Aim of the exercise
Quote verbatim the stretch of records from the line containing "Click the Save icon in the toolbar" through the line containing "Action: pos(506,834)", including both of those lines, and omit the pictures from your answer.

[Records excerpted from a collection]
'''

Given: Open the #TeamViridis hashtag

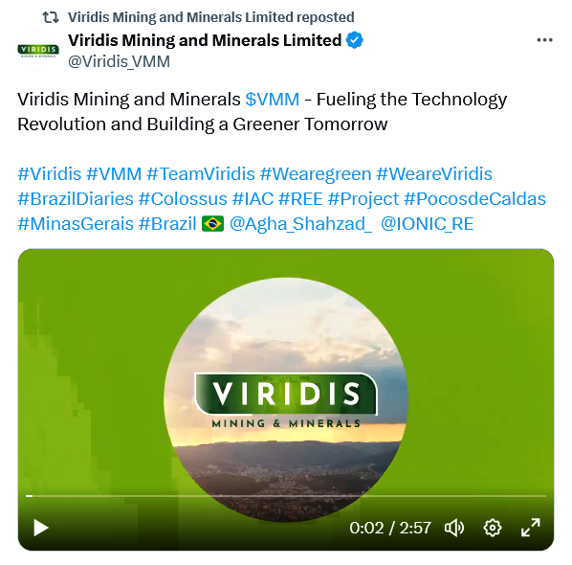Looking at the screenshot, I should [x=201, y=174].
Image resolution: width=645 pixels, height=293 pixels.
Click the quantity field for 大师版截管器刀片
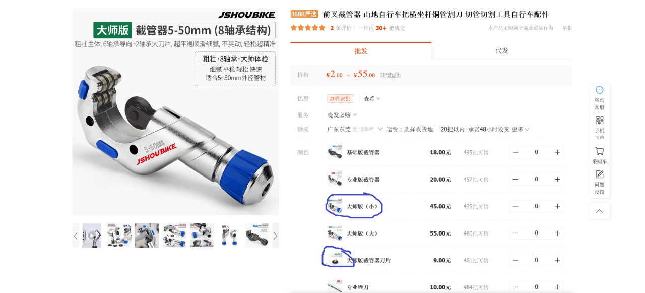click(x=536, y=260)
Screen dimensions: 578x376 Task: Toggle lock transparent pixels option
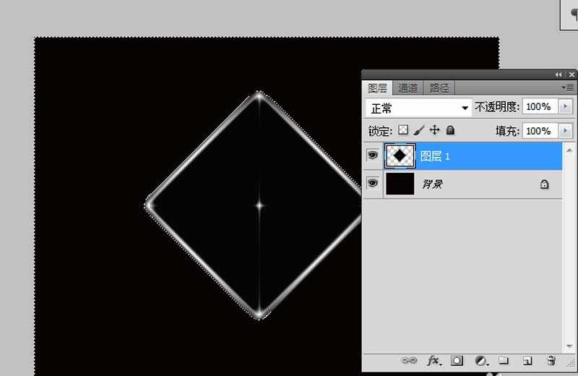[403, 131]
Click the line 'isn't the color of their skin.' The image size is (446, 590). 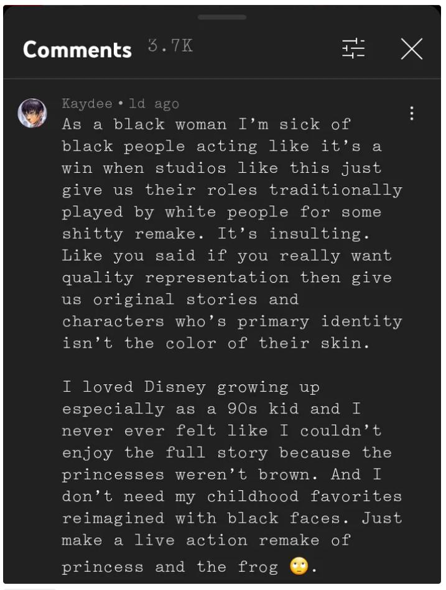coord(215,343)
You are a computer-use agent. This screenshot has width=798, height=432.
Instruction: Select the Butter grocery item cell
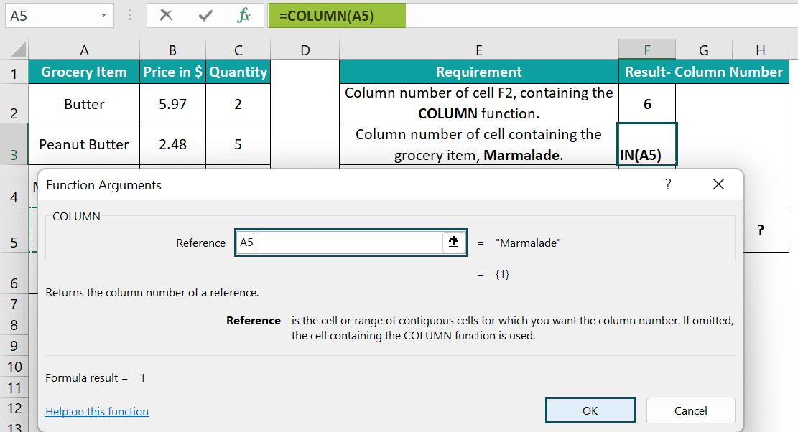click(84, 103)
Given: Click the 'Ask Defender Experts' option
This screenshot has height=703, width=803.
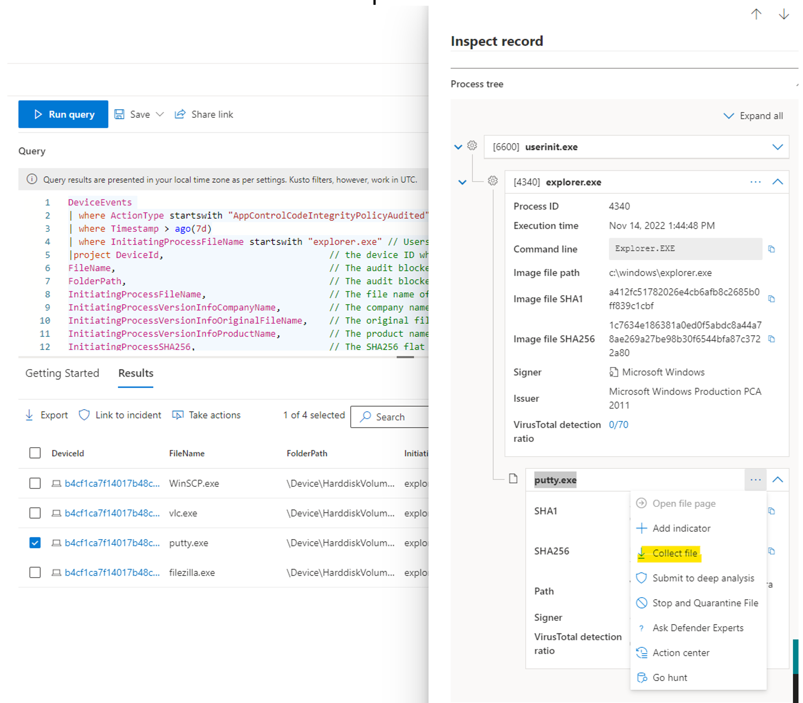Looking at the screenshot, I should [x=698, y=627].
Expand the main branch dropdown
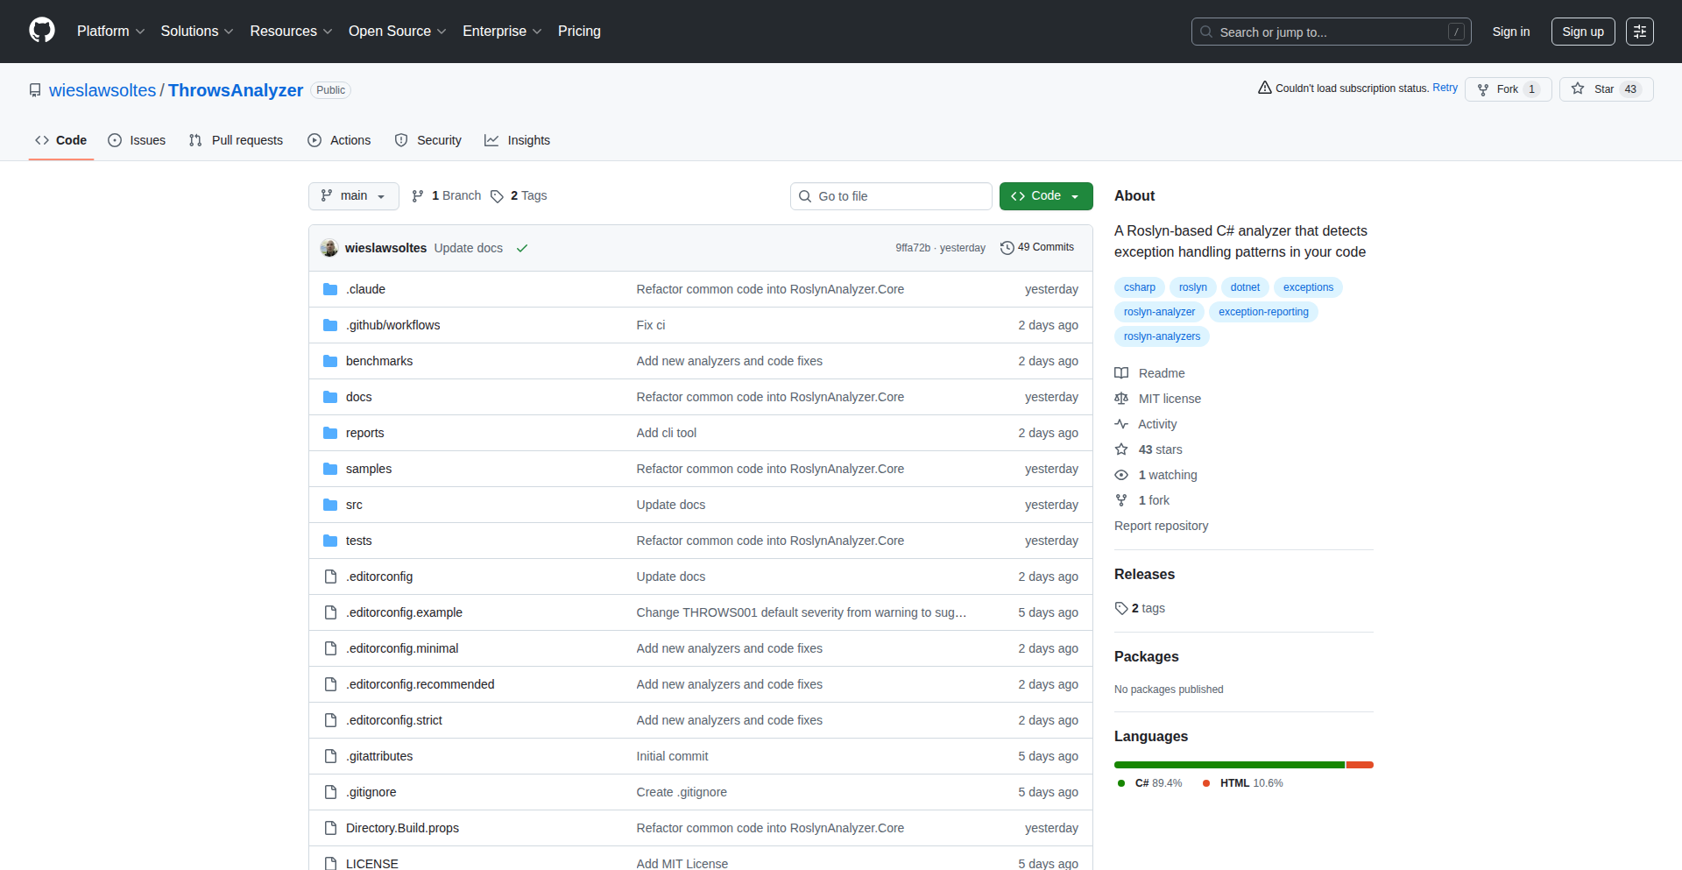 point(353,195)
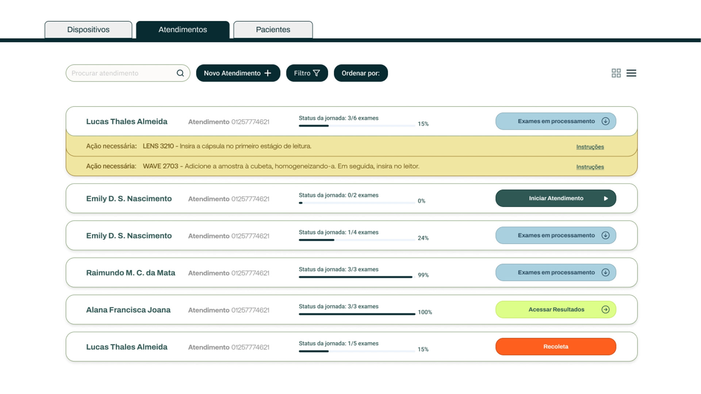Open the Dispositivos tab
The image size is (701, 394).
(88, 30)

'''
'''

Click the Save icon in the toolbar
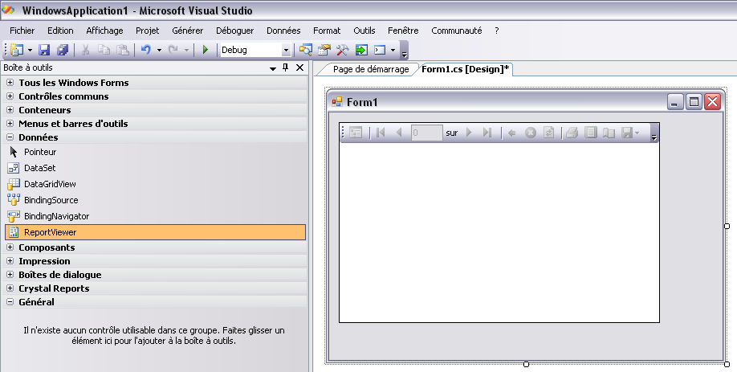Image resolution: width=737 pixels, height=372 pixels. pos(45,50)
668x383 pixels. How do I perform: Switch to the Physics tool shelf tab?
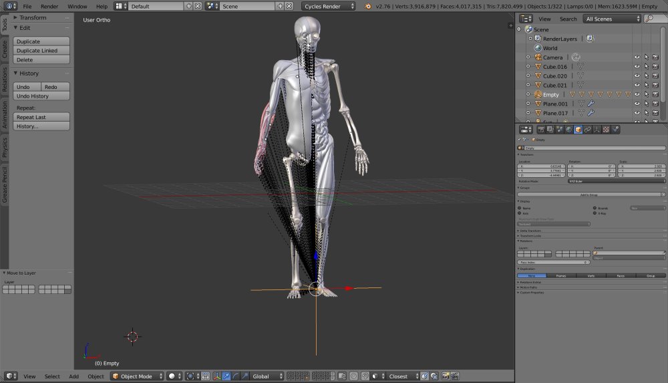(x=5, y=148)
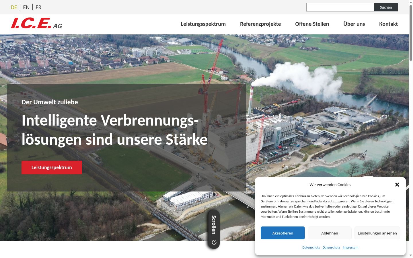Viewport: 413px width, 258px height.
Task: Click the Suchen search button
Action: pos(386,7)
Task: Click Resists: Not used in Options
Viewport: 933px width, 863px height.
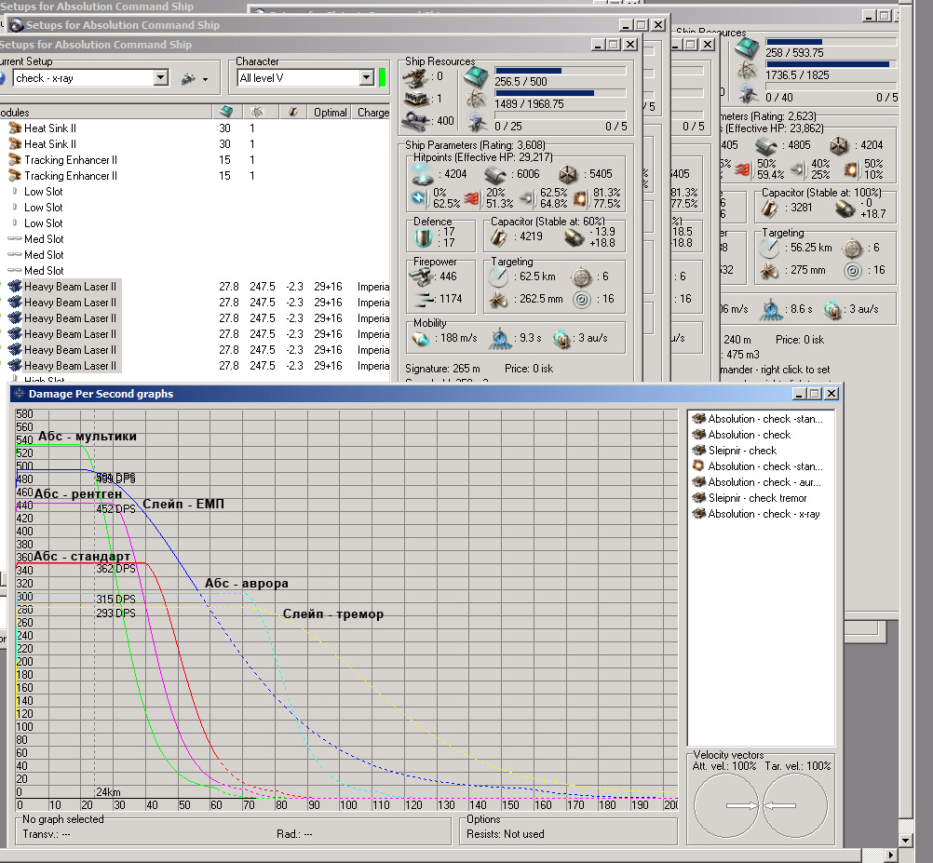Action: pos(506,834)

'''

Complete response
Click the Save icon in the toolbar
Image resolution: width=737 pixels, height=372 pixels. pos(45,50)
668x383 pixels. How do I perform: Switch to the Physics tool shelf tab?
(x=5, y=148)
Viewport: 413px width, 258px height.
Task: Click the Suchen search button
Action: pos(386,7)
Task: Click Resists: Not used in Options
Viewport: 933px width, 863px height.
Action: pos(506,834)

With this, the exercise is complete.